Question

show that (2+root 2)^1/2 is rational

Answer 1

\(\sqrt{2+\sqrt{2}}\)? I wouldn't think so.

Answer 2

yes right x= thart

Answer 3

its correct what did you wriite

Answer 4

Hello

Answer 5

If it's rational, we should be able to some up with two integers that reproduce it.

\(\sqrt{2 + \sqrt{2}} = \dfrac{a}{b}\)

\(b^{2}\cdot (2 + \sqrt{2}) = a^{2}\)

\(b^{2}\sqrt{2} = a^{2} - 2b^{2}\)

\(b^{4}\cdot(2) = (a^{2} - 2b^{2})^{2} = a^{4} - 4a^{2}b^{2} + 4b^{4}\)
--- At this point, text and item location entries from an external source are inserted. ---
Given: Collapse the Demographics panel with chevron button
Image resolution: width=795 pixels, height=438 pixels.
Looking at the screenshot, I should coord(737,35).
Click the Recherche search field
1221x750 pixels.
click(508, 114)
\(a^{4} - 4a^{2}b^{2} + 2b^{4} = 0\)

\(\dfrac{a^{4}}{b^{4}} - 4\dfrac{a^{2}}{b^{2}} + 2 = 0\)

\(\sqrt{(-4)^{2} - 4(1)(2)} = \sqrt{16 - 8} = \sqrt{8} = 2\sqrt{2}\)
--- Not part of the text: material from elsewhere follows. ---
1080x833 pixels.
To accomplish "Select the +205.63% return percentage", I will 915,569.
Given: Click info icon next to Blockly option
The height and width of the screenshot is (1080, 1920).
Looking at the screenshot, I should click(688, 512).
Well, I think we just proved that a^2 / b^2 is not Rational (if we can assume sqrt(2) is not Rational.) That was a lot of work for an unconvincing argument.

Answer 6

I have other answer

Answer 7

do you want me to write it

Answer 8

its short

Answer 9

x^2-2=root 2
2=x^2-root2
x^4-4x^2+4=2
x^4-4x^2+2=0
x=+2,-2,+1,-1

Answer 10

my question is how I analysis equation from x^4

Answer 11

Substitute away.

\(2^{4} - 4(2)^{2} + 2 = 16 - 16 + 2 = 2 \ne 0\) - One Down.

Try the other three.

Answer 12

Very good, by the way. I didn't think of this simple application of the Rational Root Theorem.